Which Tazewell County offices matter most for survey research?

Common starting points are the County Clerk and Recorder for recorded documents, the Assessment Office for parcel and GIS tools, and Community Development for zoning, permitting, subdivision, and floodplain rules in unincorporated areas.

Do I need a survey for a fence, addition, or lot split in Tazewell County?

Often, yes. A boundary survey is commonly used before fences, additions, driveway work, lot line adjustments, or subdivision review so that setbacks, access, and record lines can be checked before construction or filings move forward.

When does flood mapping matter for Tazewell County properties?

It matters most for low-lying parcels and sites near mapped flood hazard areas. A qualified surveyor can help determine whether current FEMA mapping, pending panel changes, or an elevation certificate may affect your project.

Sources

  1. County Clerk & Recorder | Tazewell County
  2. Assessment Office Info | Tazewell County
  3. Community Development | Tazewell County
  4. Illinois Land Surveyors Licensing Board
  5. Illinois Professional Land Surveyor Act of 1989
  6. FEMA Flood Map Service Center
  7. Illinois Flood Maps | Tazewell County Flood Hazard Information
Illinois cost guide

See how survey costs vary across Illinois by survey type and parcel size.
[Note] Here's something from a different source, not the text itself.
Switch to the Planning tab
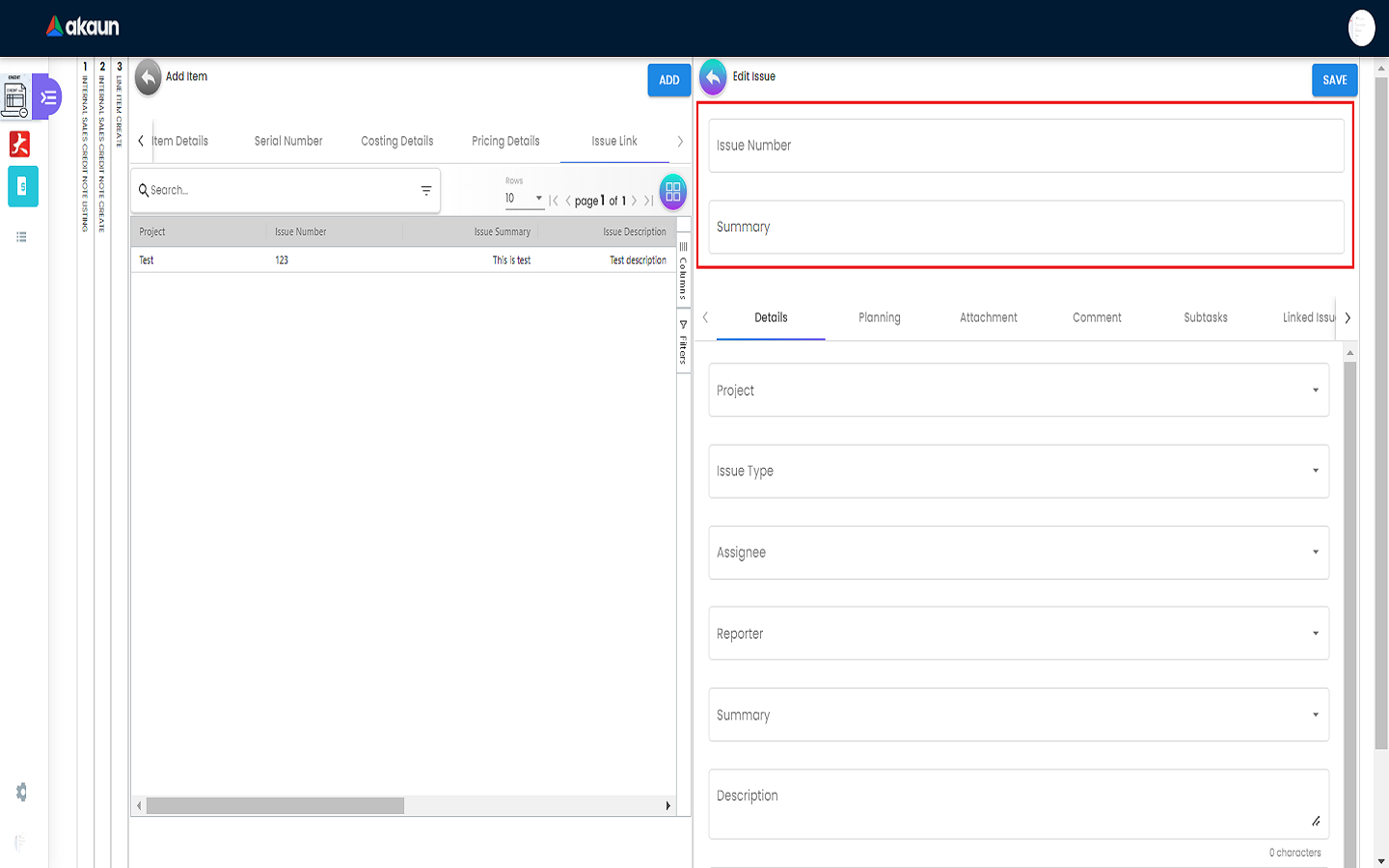 879,317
Read the Illinois cost guide →

Common questions about land surveys in Tazewell County

How do I confirm who will sign the survey?+

Ask for the surveyor's Professional Land Surveyor, or PLS, license details. Illinois regulates survey practice through IDFPR and the Illinois Land Surveyors Licensing Board.
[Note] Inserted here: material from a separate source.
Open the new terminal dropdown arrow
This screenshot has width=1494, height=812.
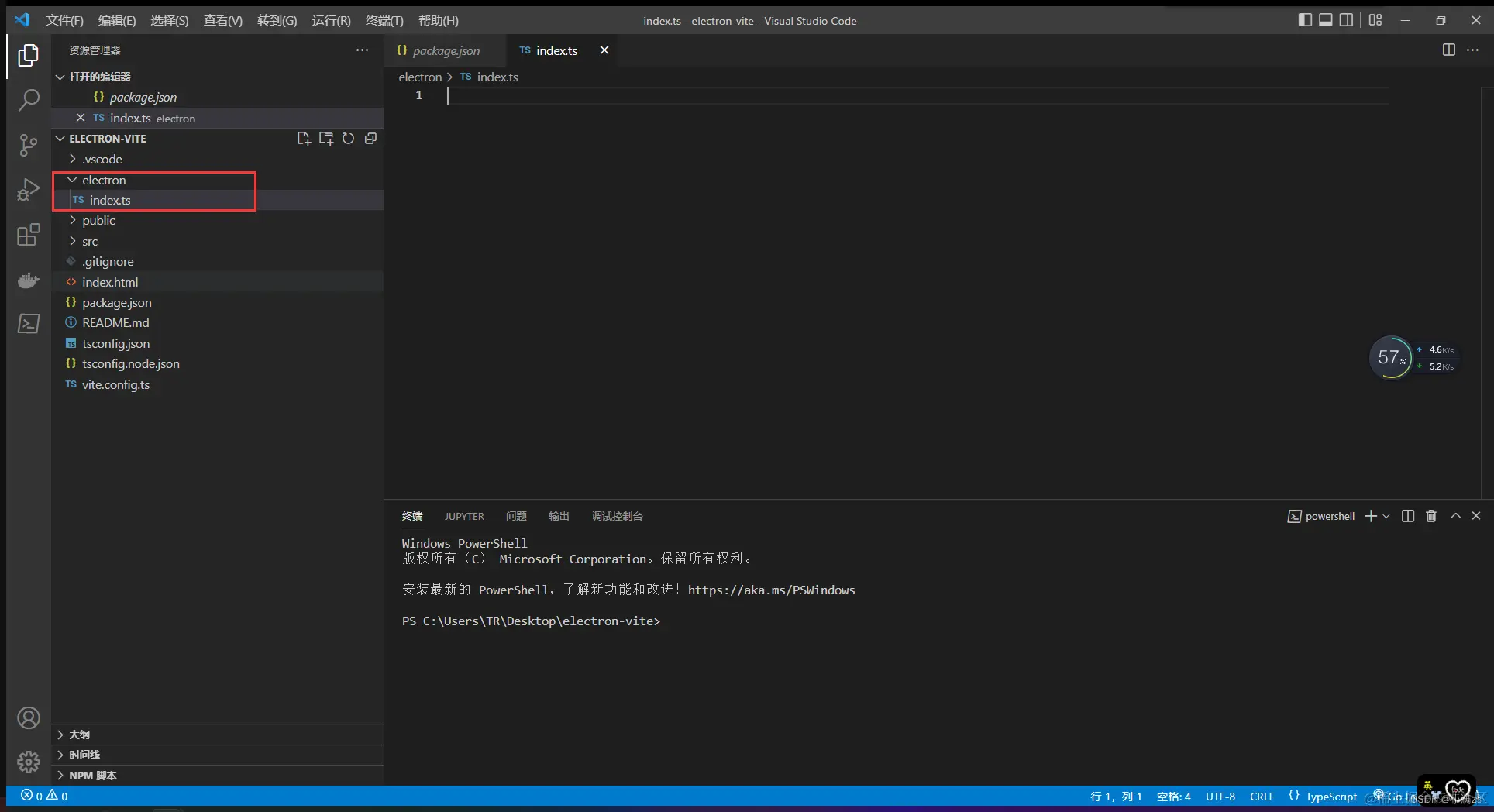point(1386,516)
What should I have ready before I call a survey firm?+

Send the property address, PIN if available, deed or title commitment, any older survey or plat, your timeline, and a short note explaining whether you need a boundary, mortgage, topographic, ALTA, staking, or flood-related survey.
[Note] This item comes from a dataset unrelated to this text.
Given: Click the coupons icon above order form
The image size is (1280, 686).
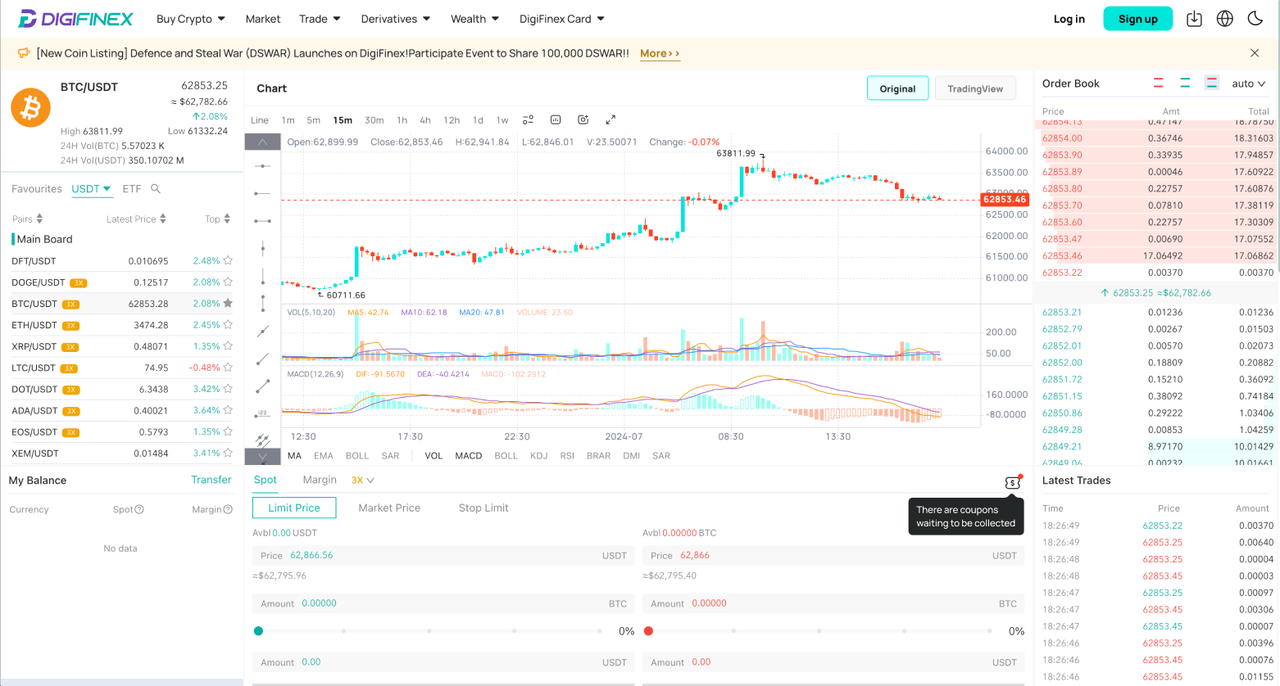Looking at the screenshot, I should (x=1013, y=481).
Which Tazewell County offices matter most for survey research?+

Common starting points are the County Clerk and Recorder for recorded documents, the Assessment Office for parcel and GIS tools, and Community Development for zoning, permitting, subdivision, and floodplain rules in unincorporated areas.

Do I need a survey for a fence, addition, or lot split in Tazewell County?+

Often, yes. A boundary survey is commonly used before fences, additions, driveway work, lot line adjustments, or subdivision review so that setbacks, access, and record lines can be checked before construction or filings move forward.

When does flood mapping matter for Tazewell County properties?+

It matters most for low-lying parcels and sites near mapped flood hazard areas. A qualified surveyor can help determine whether current FEMA mapping, pending panel changes, or an elevation certificate may affect your project.